The second was the power of stepwise regression as the primary tool for predictive modeling. Just get your data set, identify the independent and dependent variables, and let SR loose. Test the regression coefficients on the same data used to train and don't worry about overfitting. Statistical significance is your friend.
Finally, probability and statistics were much more mathematical than empirical disciplines. One made assumptions about the behavior of her models, then derived the appropriate results mathematically. Theory trumped applied; real stats guys wrote proofs. Computers, mostly mainframe, simply handled the computations carefully articulated by the math. If the assumptions for the models weren't correct, well …
The commonality behind these observations? If all you have is a hammer, everything looks like a nail. As it turns out, though, the above dictums were often limiting or even incorrect. As many investment management firms can attest, assuming normally distributed portfolio returns is a big – and costly – mistake. “Black Swans” and other extreme performance is much more common than would be predicted by a Gaussian distribution. The tails of real world returns are a good deal “fatter” than those from a normal distribution.
The state of the art stepwise regression I learned from the guy who wrote the book is now almost completely discredited. Today's techniques are much more guarded, relying on algorithms that “shrink” significant coefficients towards zero, and on a less credulous train/tune/test division of data for model validation.
Perhaps the biggest changes in statistics over the last 30 years, though, have come from the ascent of computing and the emergence of computational statistics as a serious branch of inquiry. The work of distinguished Stanford statistician and bootstrap originator Brad Efron has helped drive the evolution of statistics from primarily a mathematical discipline to one with a central focus on computation.
In an interview two years ago, Efron opined: “Computation is now the third leg of a statistical triangle that also includes applications and mathematics … At this time, the bootstrap is a standard tool in the statistician’s arsenal, opening up predictions, standard errors, confidence intervals, etc. to ready computation – allowing practitioners to bypass the often-arduous mathematics. It provides for immediate statistical gratification and for quick communication. The computer does the theory; the statistician needn’t worry about the math.” Much more computer savvy than mathematically sophisticated, I'm a poster child for the use of simulation and Monte Carlo techniques such as the bootstrap, permutation tests and cross-validation, to solve applied problems in both probability and statistics.
In Part 9 of “The Flaw of Averages,” author Sam Savage presents the probability management approach to risk modeling, replacing “Steam Era” statistics with “recent advances in both computation and data storage ... to the point that probability distributions … may now be manipulated like everyday numbers.” (Read part 1 of my Flaw of Averages column here.)

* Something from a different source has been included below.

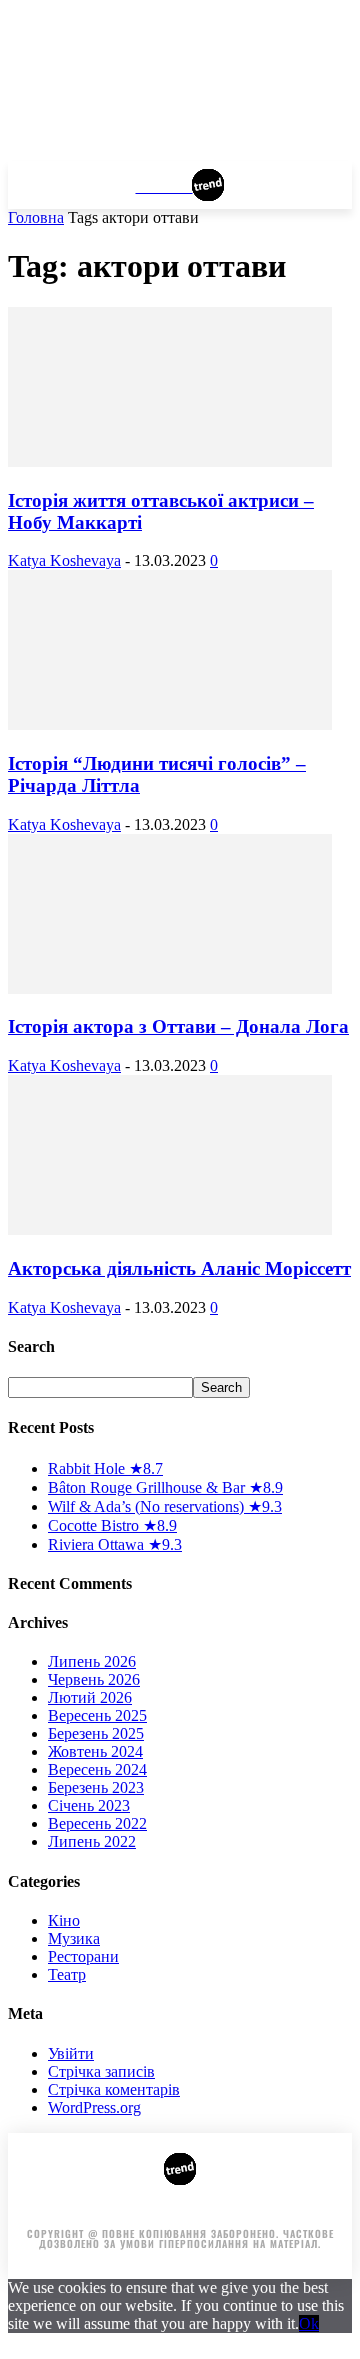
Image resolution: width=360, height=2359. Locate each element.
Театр (67, 1974)
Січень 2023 (89, 1805)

Common starting points for both probability management and computational statistics are statistical graphics packages available today that would make “Exploratory Data Analysis” author John Tukey proud. I would counter Savage's illustration of good graphics from SAS JMP software with the lattice package of the R project and the live visualizations from Spotfire. I'd also supplement study of guru Edward Tufte with the more practical approaches of William Cleveland.
The fundamental enabler of probability management is what FOA calls interactive simulation “in which … thousands of Monte Carlo trials occur simultaneously when some input to the model is changed … Tied to computer graphics, these applications are providing Mindles that would make John Tukey proud.” Interactive simulation is “the new lightbulb for illuminating uncertainty.” I would add that simulation is now at the heart of many applied statistical techniques. And the current platform that best supports interactive simulation for Savage? None other than Microsoft Excel with add-on packages such as Risk Solver.
If interactive simulation is the lightbulb of PM, then scenario libraries are the power grid. The strength of scenario libraries lies in SLURP – scenario library unit with relationships preserved – where the simulation of the sum equals the sum of the simulations. FOA describes an example of a bank with two divisions, Real Estate Investment and Home Loans, exposed to the housing market. An analyst would first generate a distribution of HM conditions, a stochastic information packet or SIP, through a Monte Carlo simulation. She would then “feed” that distribution to each of the two divisions, resulting in two output SIPs.
“The final step is just to add the output SIPs of the two divisions together to create the SIP of total profit … In this example, we consolidated the distributions across two divisions and then rolled up the sum to headquarters.” The difference between the rolled up versus independent division assessment of risk: “the chance of losing money is not 1 in 18 after all, but 1 in 3, six times greater!”
While interactive simulation and scenario libraries provide the foundation for PM, one problem remains: how to store the voluminous simulation/computations for easy subsequent access. The answer for Savage is Distribution Strings (DIST), “which encapsulates the 1,000 or even 10,000 numbers in a SIP into a single data element.” The challenge for a new data structure like a DIST is, of course, development of a standard that is recognized industrywide. Fortunately, that development is underway, with DIST 1.0 established in July 2008, supported by, among others, Microsoft, SAS and Oracle. And software implementations based on DISTs are now available from vendors such as Risk Solver, Analytica, Crystal Ball and JMP from SAS. I'm just beginning to investigate a package for incorporating DISTs into R.
The potential for a methodology like PM with DISTs to revolutionize risk management seems very high. “We are seeing increasing interest in enterprise wide risk simulation … Companies are realizing that backward-looking analysis of historical data is insufficient on its own to drive company strategy. They are asking instead for forward-looking planning and analysis through simulation.” It appears that most of the tools needed to support that effort are available now.